Summary created by Smart Answers AI
In summary:
- PCWorld highlights a YouTube creator’s innovative desk setup that combines a custom-built aquarium with a dual-monitor standing workstation.
- The trapezoidal tank features a complete ecosystem with fish, crabs, snails, and algae, positioned under monitors with motorized height adjustment.
- This unique design showcases advanced integration of aquarium-keeping with PC hardware, including coordinated lighting that matches Windows 11’s eye strain features.
I love a good desktop PC setup—yeah, I’m creepin’ on you, Battlestations subreddit. Mine is about halfway between “professional” (with wood accents and sound-absorbing panels) and “9 years old” (with toy spaceships and dinosaurs).

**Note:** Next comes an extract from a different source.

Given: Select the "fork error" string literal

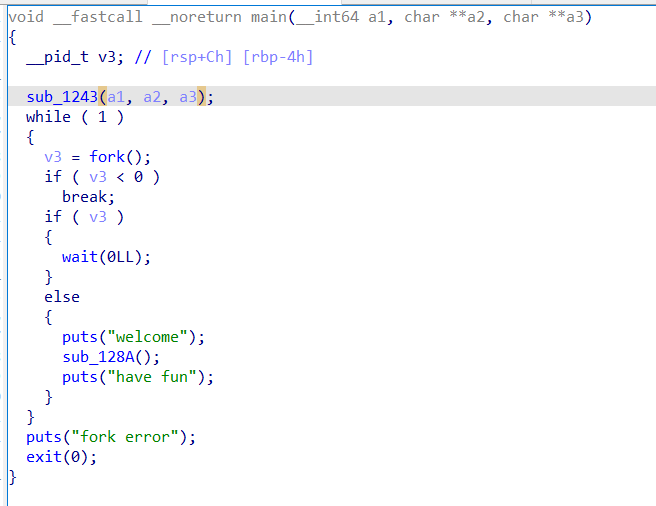Looking at the screenshot, I should (125, 437).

But a YouTube creator wins the internet for today, creating an amazing and functional aquarium with real fish and other critters, all sitting under his monitors.

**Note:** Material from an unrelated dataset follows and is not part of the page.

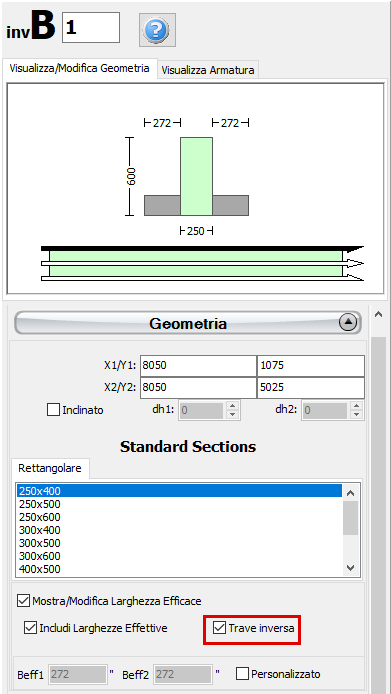Screen dimensions: 391x694
Task: Enable the Personalizzato checkbox
Action: point(242,674)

The first step is, of course, the tank. Using custom-cut acrylic panels, he made a tank to fit the trapezoidal space, going far behind the monitors to account for the shallow sides. He even elevated it by a few millimeters to make room for routing a wired keyboard and mouse, earning some bonus points from the PC gaming crowd. The whole setup moves up and down with the motorized desk, and even the lights adjust to amber in the evenings to match Windows 11’s built-in eye strain tool.

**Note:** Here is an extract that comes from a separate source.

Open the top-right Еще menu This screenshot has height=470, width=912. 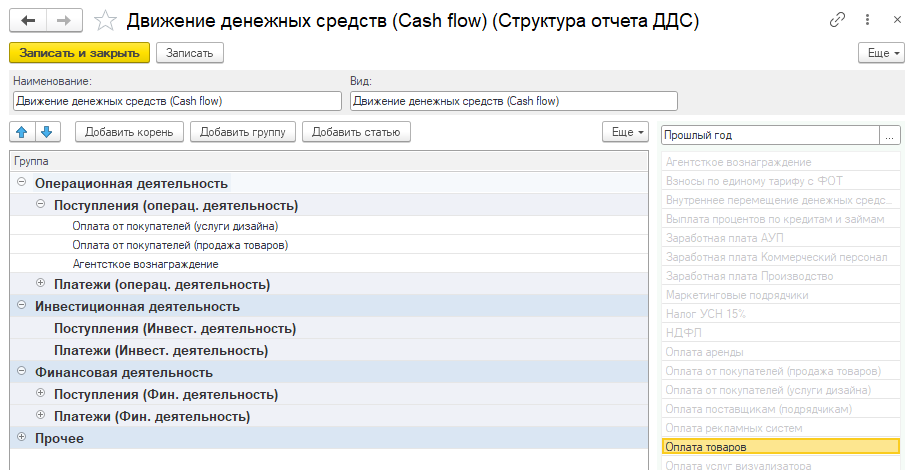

Actually filling the tank needed some serious expertise and no small amount of artistry, starting with the base layer of soil for the aquatic plants, then sand and rocks to make a “riverbed.” Over a couple of months, the creator added life, including fish, crabs, snails, and cultivated algae, carefully balancing the tiny ecosystem while he watched it underneath his monitors. The end result is a gorgeous, captivating environment just inches away from some nice PC hardware.
Honestly, just give the whole video a watch. I’m blown away by the different and wide-ranging bits of expertise on display. Not only is “tanks for nothin” an expert in all things aquarium, he’s made amazingly good use of the space at his dual-monitor standing desk (enabled by some well-placed VESA monitor arms). He’s also an excellent videographer and editor, where showing off his finished tank and underwater tenants feels like a mini nature documentary.